リテールブランドの日本一号店に行列する人々は、そのブランドをかなり早い時期から知っている、あるいは、海外で利用したことがあるなどの特殊な経験を経ている人々であり、マニアックなファンであるといえます。

マニアックなファンの多くは、遠方からでもわざわざ来店し、長時間待つこともいとわず、客単価が高く、口コミやソーシャルメディアでの情報拡散にも積極的で、ブランドの立ち上げに貢献します。酷な言い方になるかもしれませんが、初期段階からこうしたファンがついていないブランドが定番化することはまずありません。リテールブランドの成長にとって、新規出店以外の初期のファン獲得努力は重要です。
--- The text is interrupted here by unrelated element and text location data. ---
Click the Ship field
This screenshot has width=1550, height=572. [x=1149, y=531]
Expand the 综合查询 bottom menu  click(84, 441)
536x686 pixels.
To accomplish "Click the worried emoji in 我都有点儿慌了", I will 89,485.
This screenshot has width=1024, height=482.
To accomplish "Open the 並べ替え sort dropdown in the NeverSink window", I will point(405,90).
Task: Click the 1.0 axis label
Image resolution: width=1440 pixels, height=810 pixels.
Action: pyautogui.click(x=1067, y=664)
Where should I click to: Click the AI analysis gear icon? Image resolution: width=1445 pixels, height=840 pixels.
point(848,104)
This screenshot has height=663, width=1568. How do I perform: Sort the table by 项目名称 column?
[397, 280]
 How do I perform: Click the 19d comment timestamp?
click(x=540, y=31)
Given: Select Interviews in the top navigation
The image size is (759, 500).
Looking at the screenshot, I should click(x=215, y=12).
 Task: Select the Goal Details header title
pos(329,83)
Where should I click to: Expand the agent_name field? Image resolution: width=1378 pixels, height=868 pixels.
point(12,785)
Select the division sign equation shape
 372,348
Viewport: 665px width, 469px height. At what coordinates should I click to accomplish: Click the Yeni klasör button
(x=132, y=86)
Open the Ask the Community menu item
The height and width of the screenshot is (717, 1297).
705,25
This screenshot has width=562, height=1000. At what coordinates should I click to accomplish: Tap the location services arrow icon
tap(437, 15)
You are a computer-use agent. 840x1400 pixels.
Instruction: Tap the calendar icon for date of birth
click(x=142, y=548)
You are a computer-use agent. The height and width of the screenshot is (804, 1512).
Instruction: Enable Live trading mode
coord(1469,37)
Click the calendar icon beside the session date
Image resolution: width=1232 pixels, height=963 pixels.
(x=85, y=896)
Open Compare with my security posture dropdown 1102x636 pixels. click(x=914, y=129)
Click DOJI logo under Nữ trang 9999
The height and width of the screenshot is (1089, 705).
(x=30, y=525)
さて、今回の調査結果を受け、こうしたマニアックなファンは一定数以上ついているものの、まだ「人気ブランド」のステージに達していない「マニアブランド」に分類されたのは、(1)ブルーボトルコーヒー(2)ギャレット ポップコーン ショップス(3)クア・アイナ(4)タコベル(5)シェイク シャック(6)コーヒービーン&ティーリーフ(7)カールスジュニア(8)パイフェイス、の8ブランドでした。首都圏での認知度は、32.0%~10.2%と4割未満にとどまりました。

「マニアブランド」の利用経験率は、17.5%~5.5%と、2割未満にとどまりました。

ブランド認知度と利用経験率は、一方だけが高まることはなく、互いに高めあう関係にあります。一時的な話題性によりブランド認知度が高まっても、出店により消費者の利用経験率をも同時に高めていかなければ、M→P→F→Sの階段を上がっていくことはできません。

そこで、ブランド認知度と利用経験率の関係を見ると、ブランド認知度の高さに即応した利用経験率が獲得できていないブランドは、「マニアブランド」に多く出現しました。特に、『ブルーボトルコーヒー』『シェイク シャック』『ギャレット ポップコーン ショップス』『タコベル』『カールスジュニア』の各ブランドは、“ブランドを知っている人のうち店舗を利用したことのない人”の割合が73.2%~58.5%と調査対象ブランド平均を上回り、出店が足りないことによる機会損失が推定されます。今後積極的に出店することにより、次のステージへ行けるポテンシャルが高いブランドと捉えることもできるでしょう。

以上、調査対象ブランドのMPFS分析結果のご報告でした。